Tradisi “serangan fajar” besar kemungkinan masih terus berlanjut pada momentum pemungutas suara pilgub. Bahkan mungkin akan mengalami ekskalasi yang lebih luas tergantung tingginya intensitas persaingan dan besarnya ambisi calon untuk memperoleh kekuasaan. Dengan empat pasangan calon yang bertarung diaykini akan semakin memnbuat persaingan semakin sengit untuk memperebutkan suara para pemilih. Dalam kondisi seperti ini, para kandidat akan menggunakan berbagai macam cara untuk memenangkan pertarungan termasuk cara yang tidak pantas seperti money politic ataupun cara lain di luar batas nalar politik.
Jika kalkulasi politik yang dijelaskan itu terjadi dalam pilgub maka kekuasaan hanya akan menjadi mainan para pemilik modal. Kondisi ini akan semakin menyuburkan kekuasaan oligarki dalam politik. Berjalin berkelindan dengan faktor etnis, penetrasi kekuatan modal dalam politik menunjukkan bahwa demokrasi sudah terpapar dengan sangat parah oleh faktor-faktor yang irasional. Sesungguhnya, faktor-faktor tersebut mengingkari prinsip-prinsip demokrasi yang sudah beberapa abad lamanya memperjuangkan rasionalitas dalam berpolitik. Demokrasi menghendaki pertarungan gagasan dan kapasitas intelektual dalam kompetisi politik demi mendapatkan figure pemimpin politik terbaik dan berkualitas.

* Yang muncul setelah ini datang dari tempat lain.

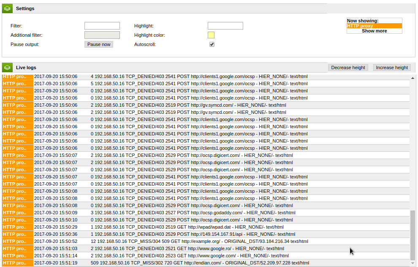Select the endian.com log entry
Screen dimensions: 418x267
(x=199, y=263)
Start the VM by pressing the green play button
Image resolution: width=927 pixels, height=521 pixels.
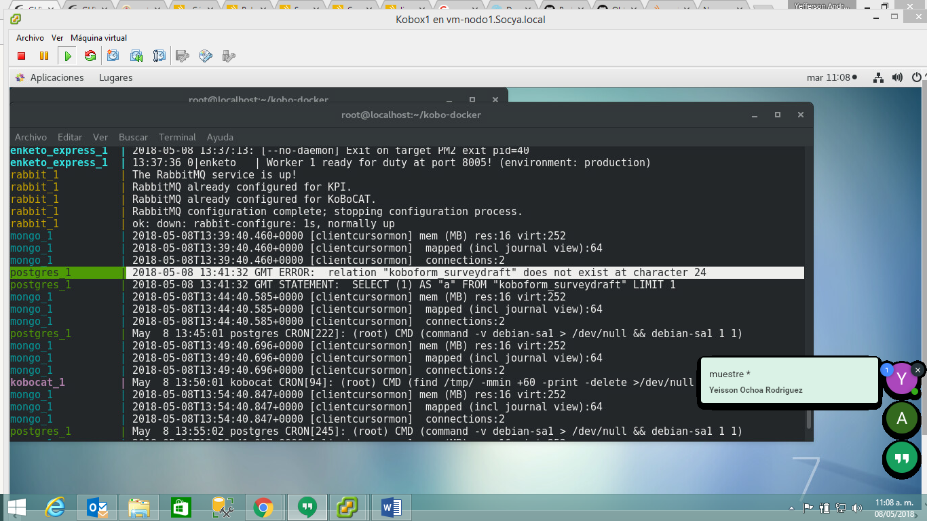68,56
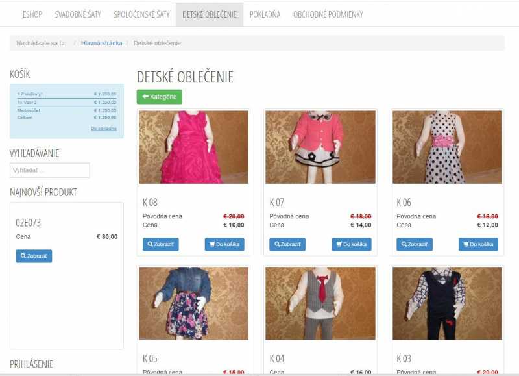Put product K 06 in cart
Image resolution: width=519 pixels, height=376 pixels.
pos(478,244)
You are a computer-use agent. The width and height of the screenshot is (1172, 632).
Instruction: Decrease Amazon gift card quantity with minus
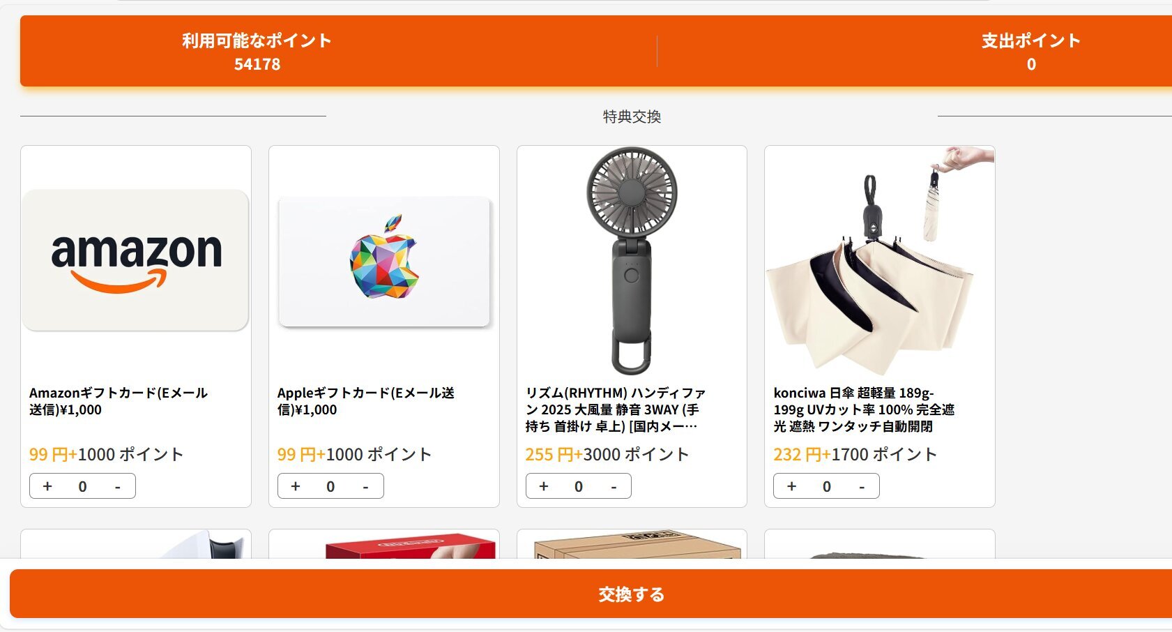pyautogui.click(x=117, y=486)
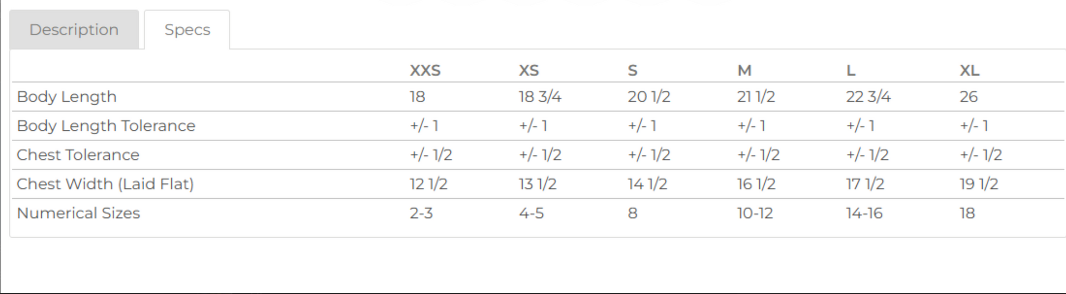This screenshot has width=1066, height=294.
Task: Click the L body length value 22 3/4
Action: [868, 97]
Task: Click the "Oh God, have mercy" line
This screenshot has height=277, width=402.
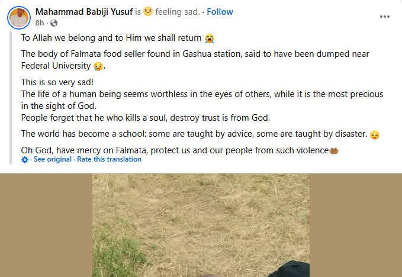Action: 174,150
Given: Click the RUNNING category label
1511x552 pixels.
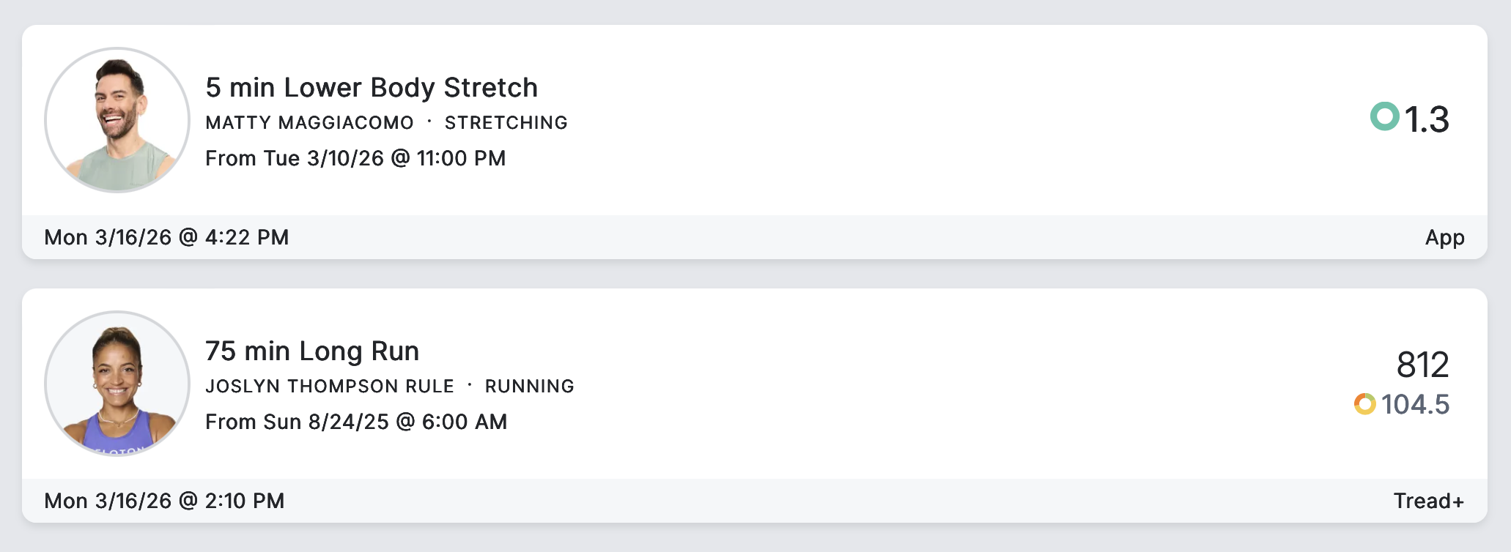Looking at the screenshot, I should coord(529,387).
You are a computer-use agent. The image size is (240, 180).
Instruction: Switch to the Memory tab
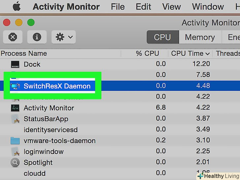click(200, 37)
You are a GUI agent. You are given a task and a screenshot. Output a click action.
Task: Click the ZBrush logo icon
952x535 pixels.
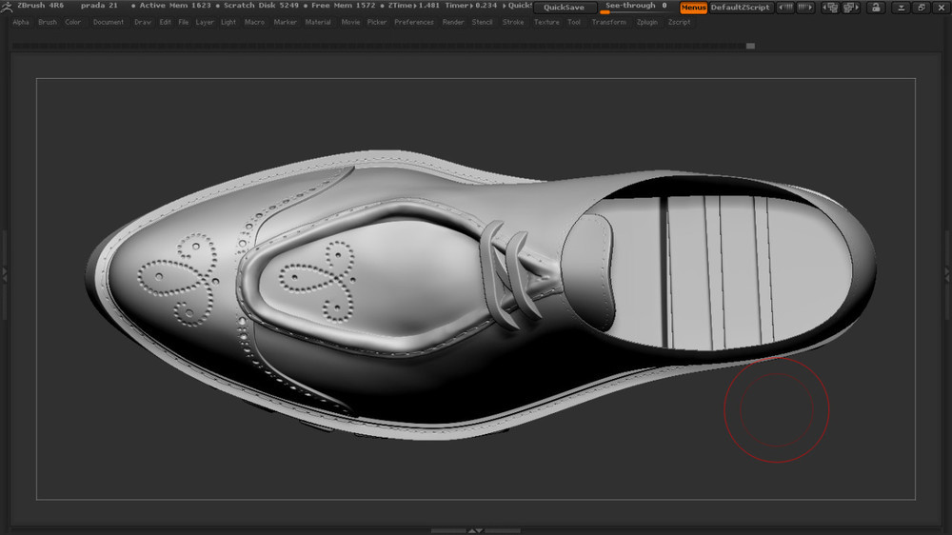coord(7,7)
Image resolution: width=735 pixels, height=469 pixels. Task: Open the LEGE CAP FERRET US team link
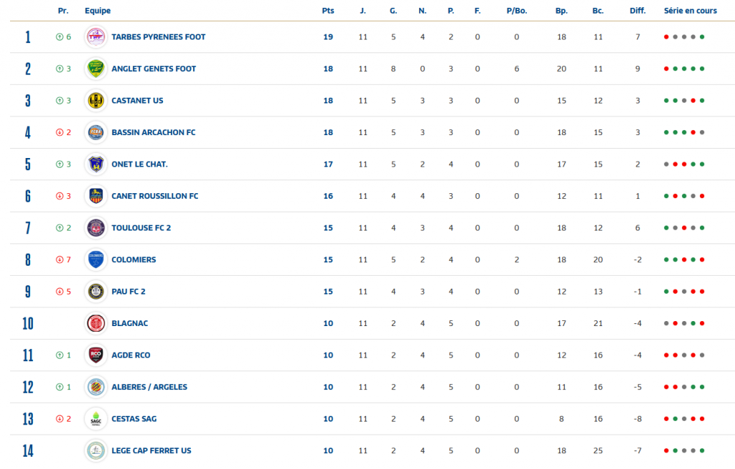(x=151, y=451)
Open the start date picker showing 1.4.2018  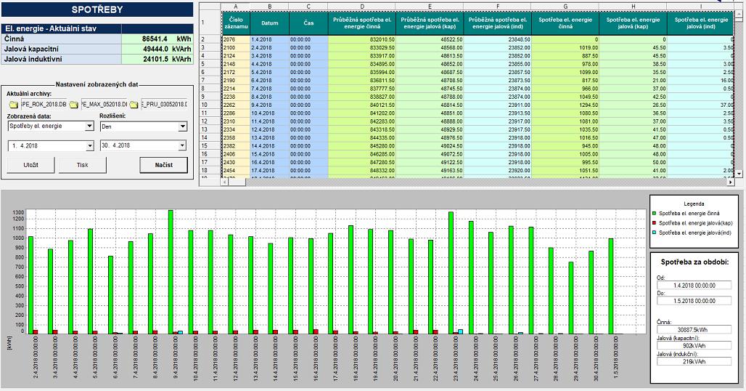89,145
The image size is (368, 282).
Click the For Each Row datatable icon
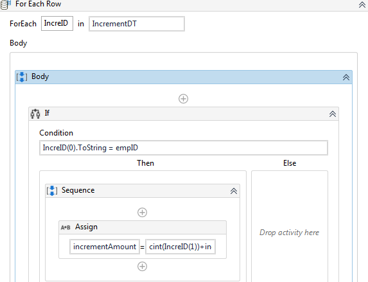[x=6, y=4]
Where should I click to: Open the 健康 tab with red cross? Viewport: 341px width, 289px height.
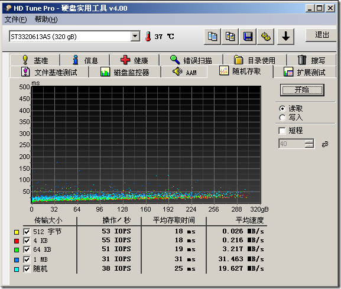pyautogui.click(x=134, y=60)
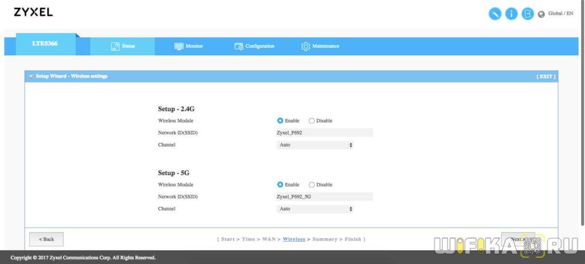Click the Configuration folder icon

pos(239,46)
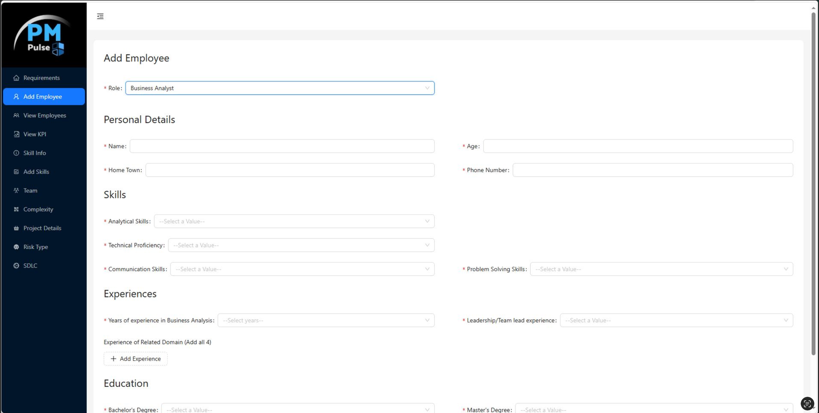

Inilah ironi demokrasi di negeri feudal. Dan ini pula ironi kebebasan dalam demokrasi. Bila kebebasan berjalan tanpa kendali maka akan melahirkan hukum rimba dalam politik. Siapa yang kuat menjadi pemenang. Siapa yang bermodal yang menjadi penguasa. Yang lemah dan yang papah akan tertindas atas nama kebebasan. Tapi, tetaplah berharap pada kebaikan demokrasi. Jangan berhenti berharap. Wallahualam.